→ **YOUR OBJECTIVE**: Reproduce the passage on Brian Bevan's Warrington career in full, word for word.

When he first came to England he had to win over prejudices against his physique.

Brian Bevan's signing for Warrington Wolves and career stats

Warrington offered him an 'A' team trial though and it proved to be a match made in heaven, despite Leeds not fancying him after they had first look.

Bevan became a permanent fixture on the Wire wing for 16 years.

He made his first team Warrington debut at home to Oldham on November 17, 1945, and made a tearful farewell appearance against Leigh on Easter Monday in 1962.

With Bevan in their side, Warrington won 12 major trophies. They won the Rugby League Championship, three times; the Challenge Cup, twice; the Lancashire League, six times and the Lancashire Cup, once.

Bev topped Warrington's try-scoring list every season from 1946/47 to 1960/61 except for 1956/57 when he was hit with injuries.

He scored seven tries in a match twice, six tries in a match four times, five tries in a match six times and four tries in a match 20 times. Bevan also scored 66 hat-tricks.

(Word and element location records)
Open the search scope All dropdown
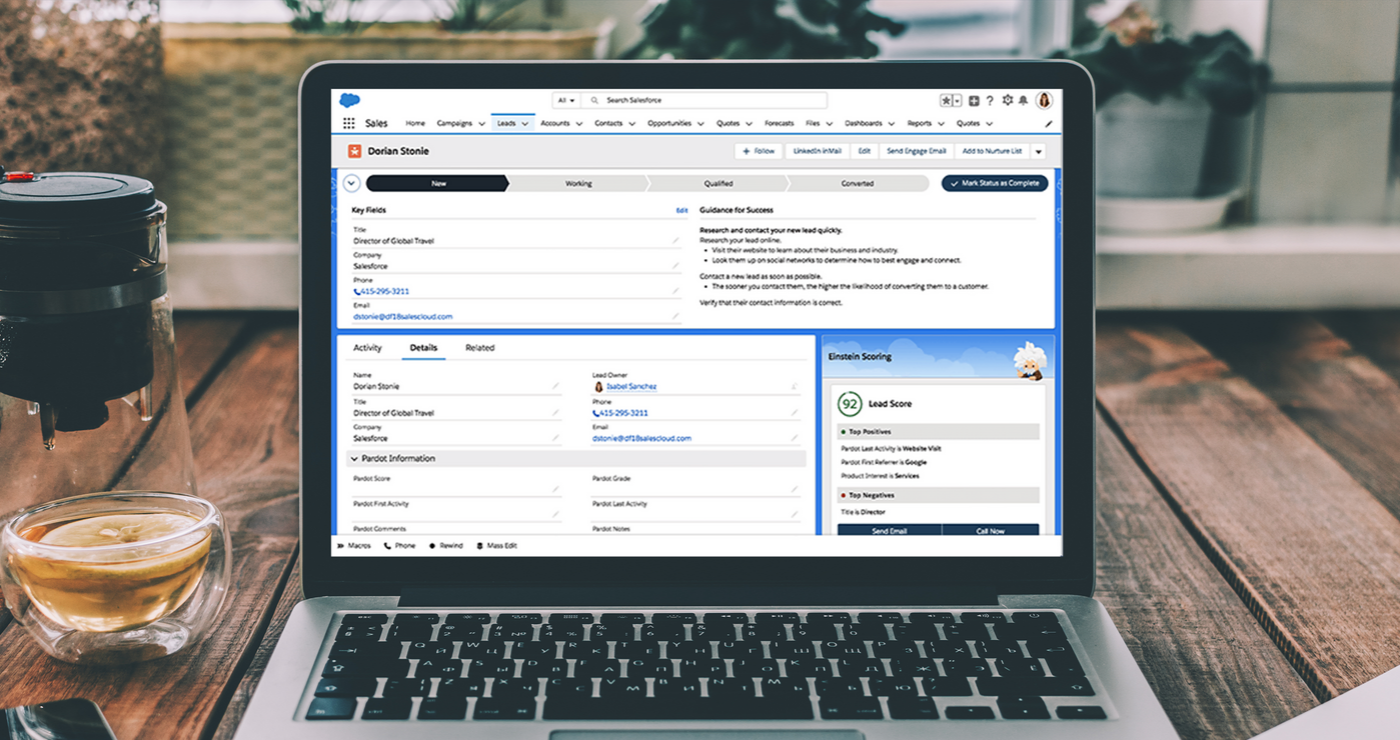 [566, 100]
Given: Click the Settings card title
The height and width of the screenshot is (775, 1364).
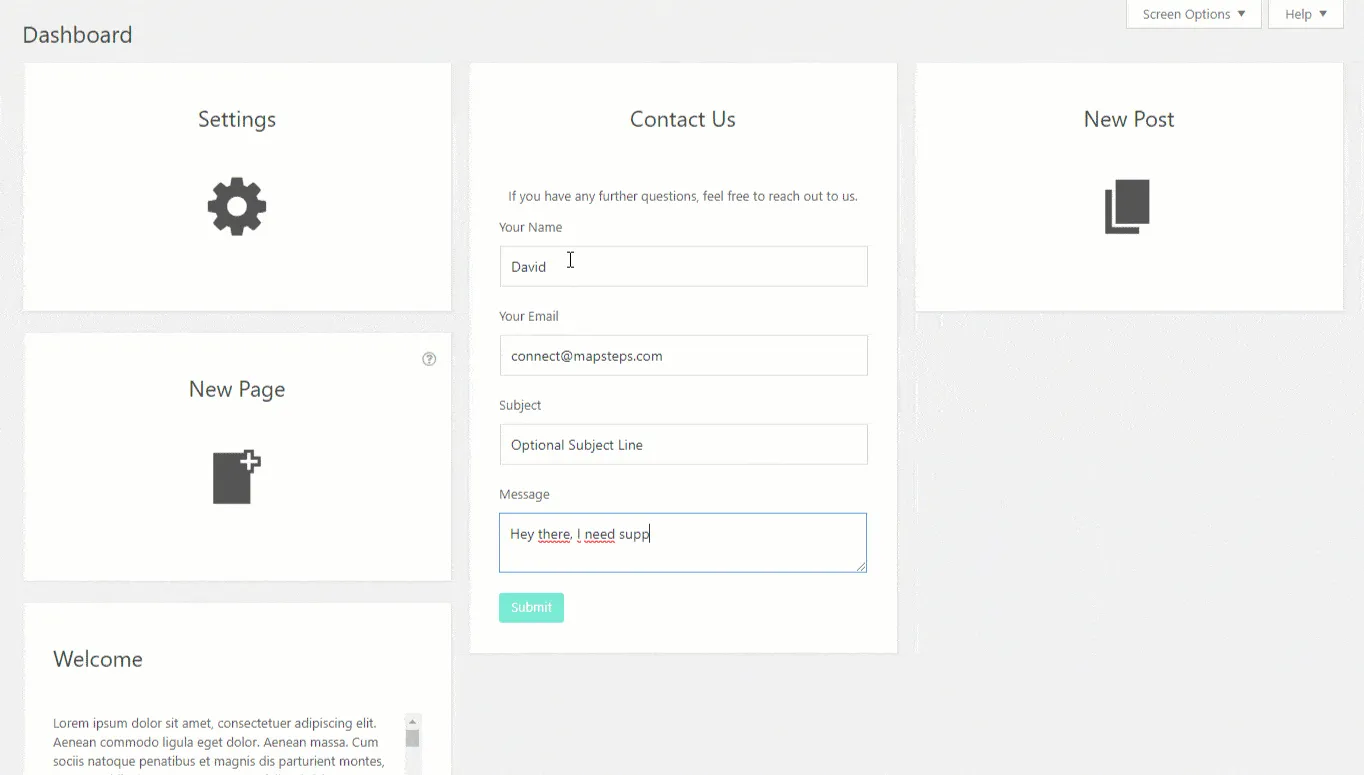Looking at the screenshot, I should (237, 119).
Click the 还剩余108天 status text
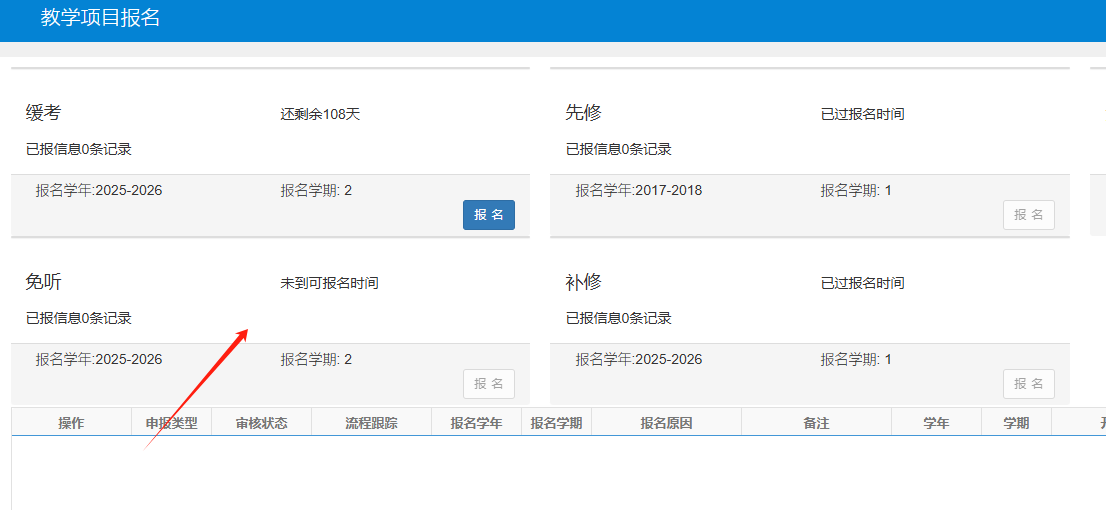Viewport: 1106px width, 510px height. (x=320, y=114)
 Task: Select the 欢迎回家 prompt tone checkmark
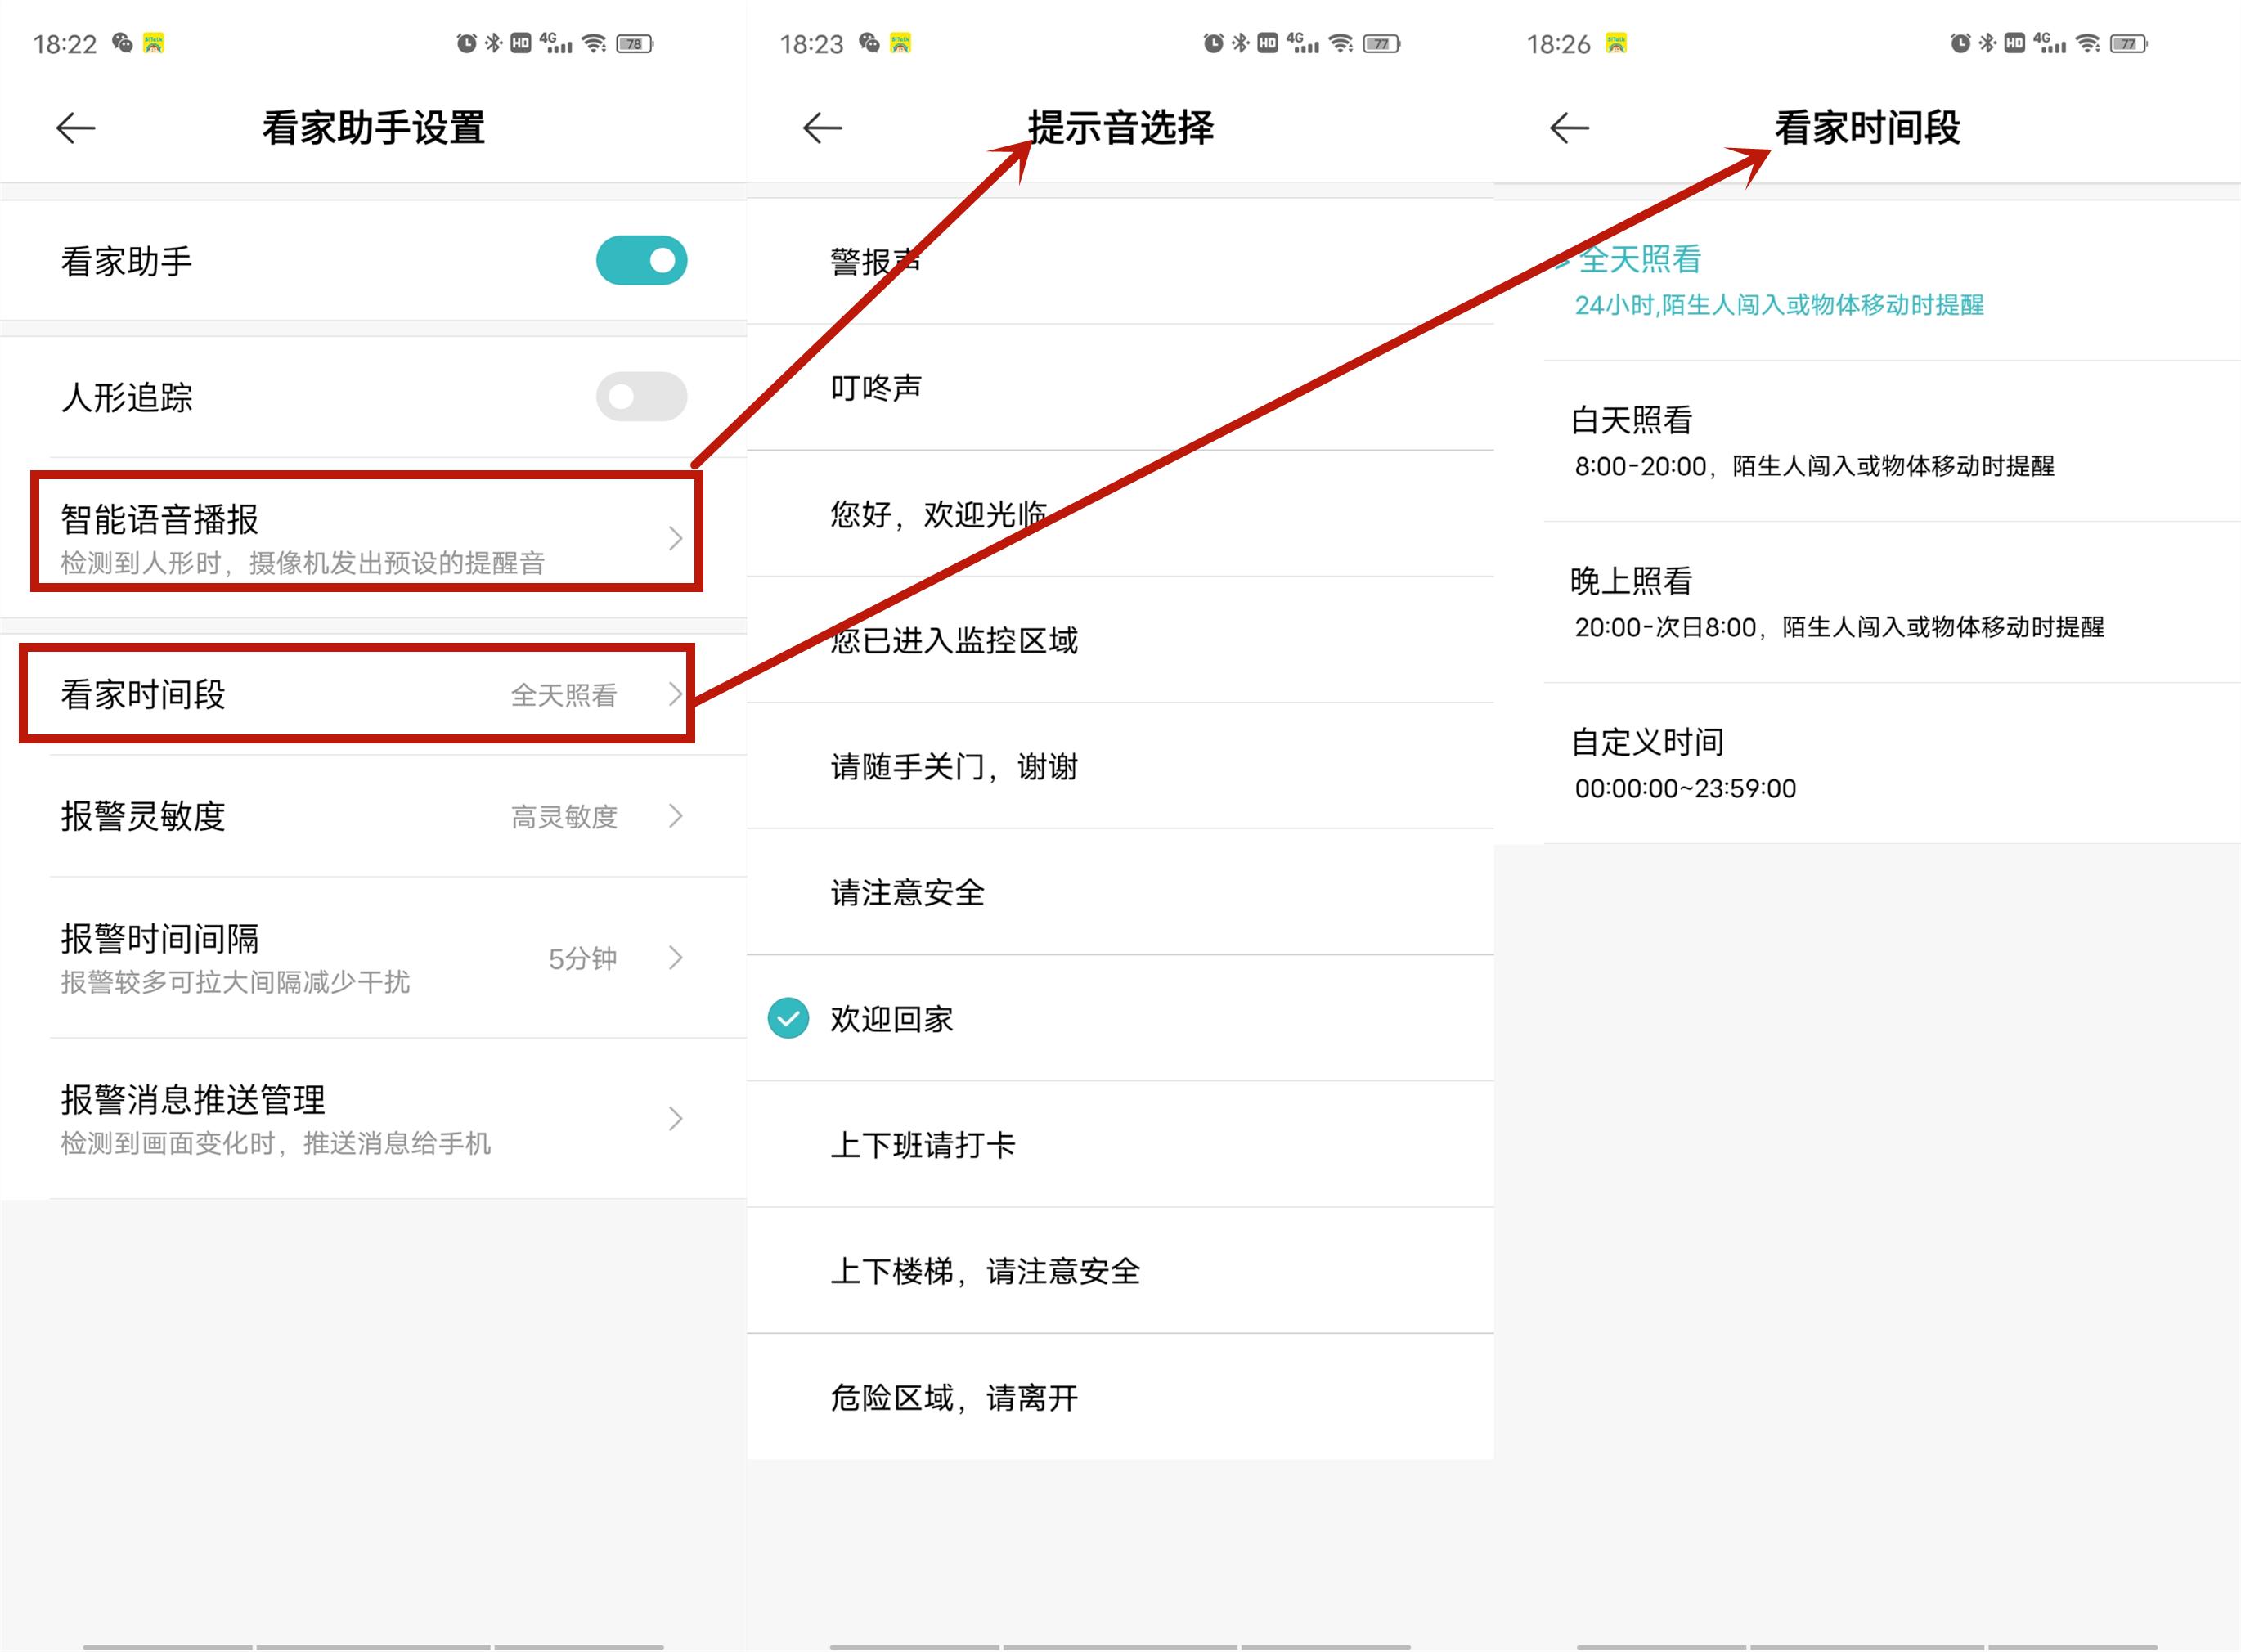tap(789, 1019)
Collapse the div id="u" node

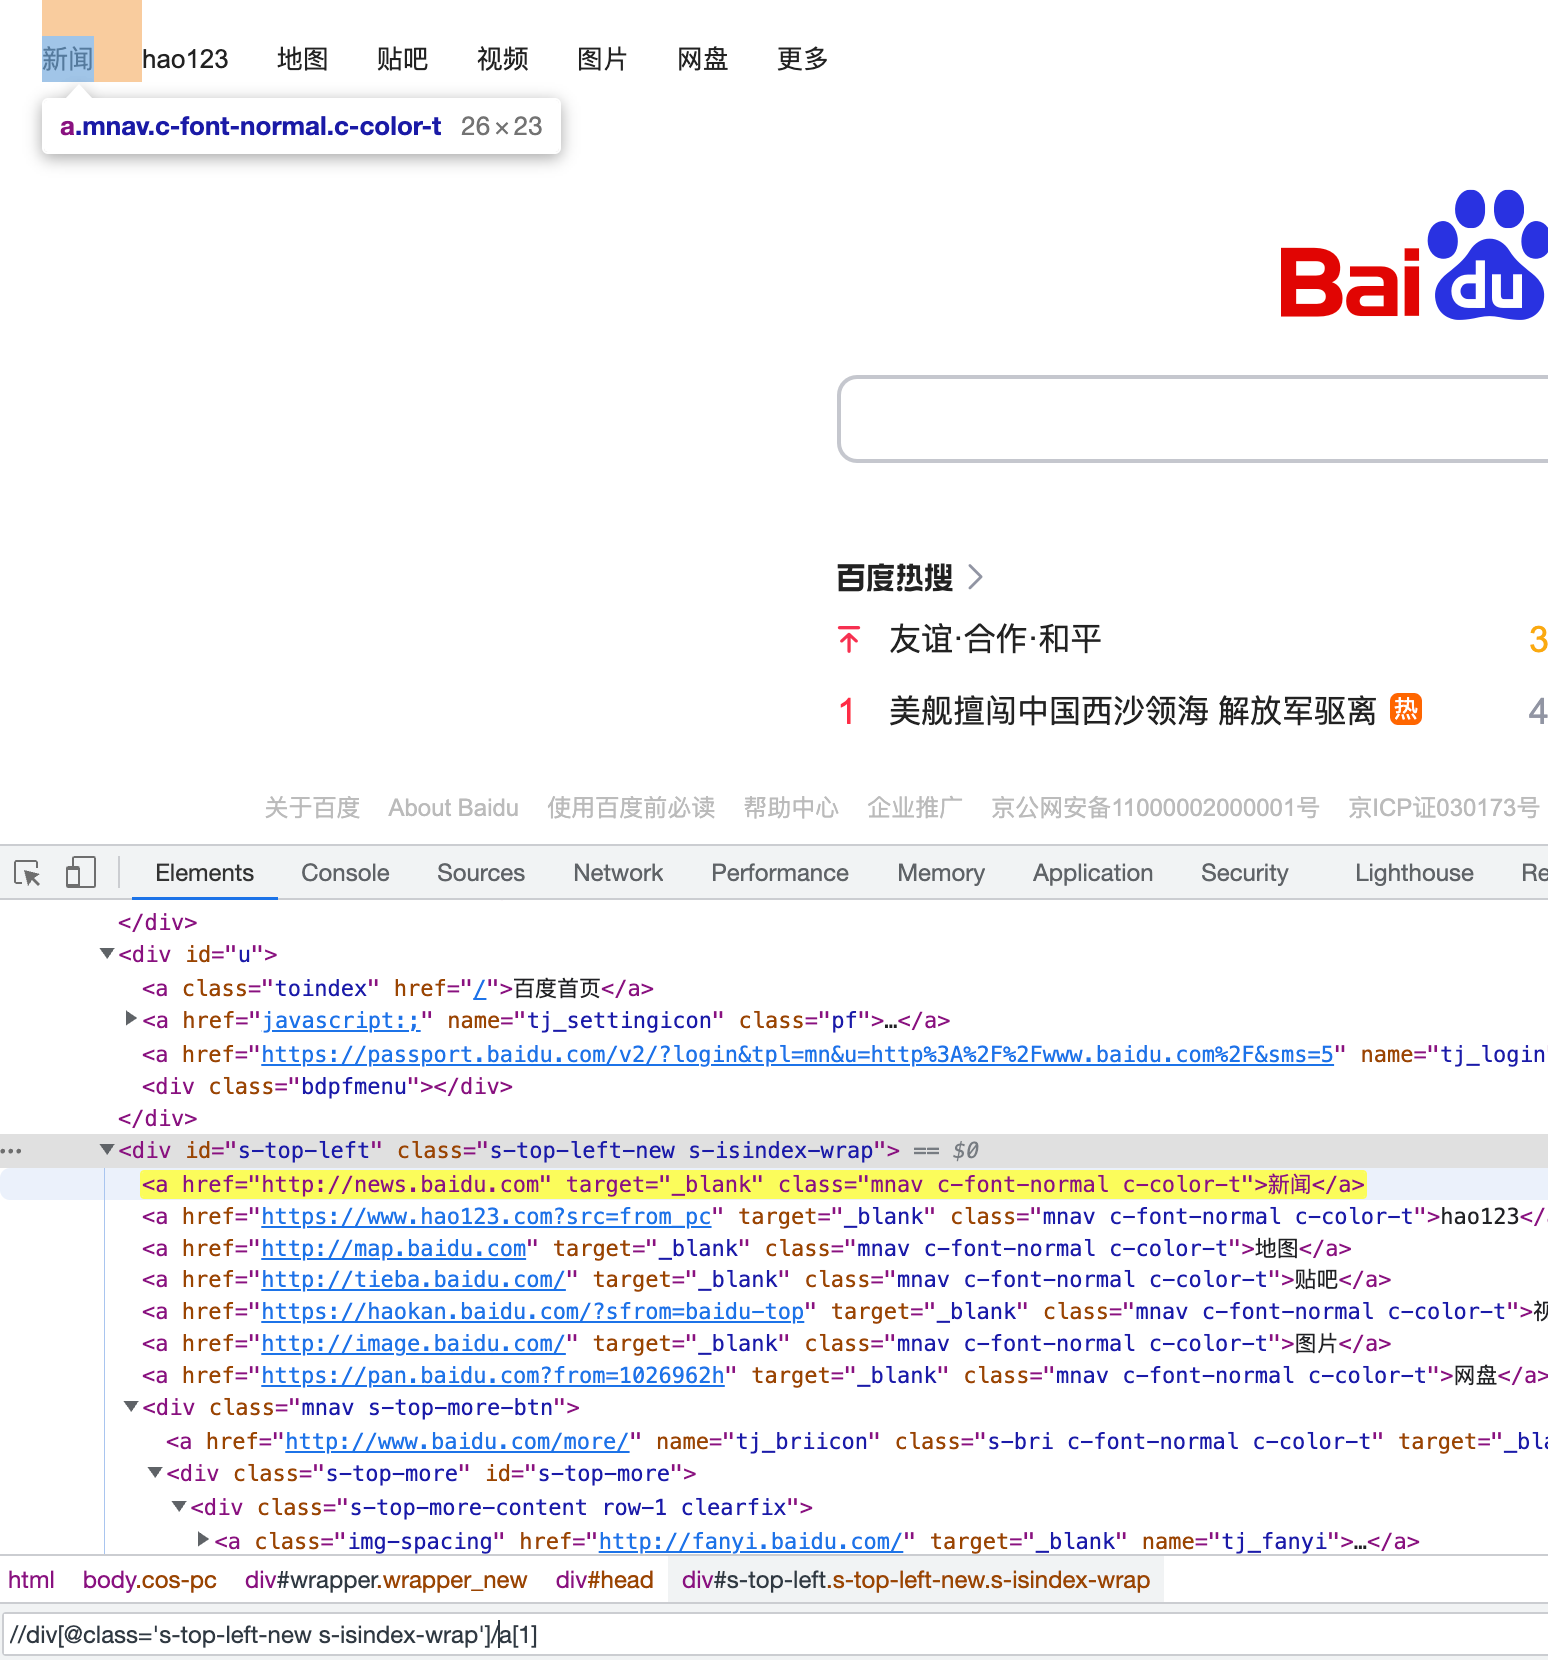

→ **THE SOLUTION**:
When he first came to England he had to win over prejudices against his physique.

Brian Bevan's signing for Warrington Wolves and career stats

Warrington offered him an 'A' team trial though and it proved to be a match made in heaven, despite Leeds not fancying him after they had first look.

Bevan became a permanent fixture on the Wire wing for 16 years.

He made his first team Warrington debut at home to Oldham on November 17, 1945, and made a tearful farewell appearance against Leigh on Easter Monday in 1962.

With Bevan in their side, Warrington won 12 major trophies. They won the Rugby League Championship, three times; the Challenge Cup, twice; the Lancashire League, six times and the Lancashire Cup, once.

Bev topped Warrington's try-scoring list every season from 1946/47 to 1960/61 except for 1956/57 when he was hit with injuries.

He scored seven tries in a match twice, six tries in a match four times, five tries in a match six times and four tries in a match 20 times. Bevan also scored 66 hat-tricks.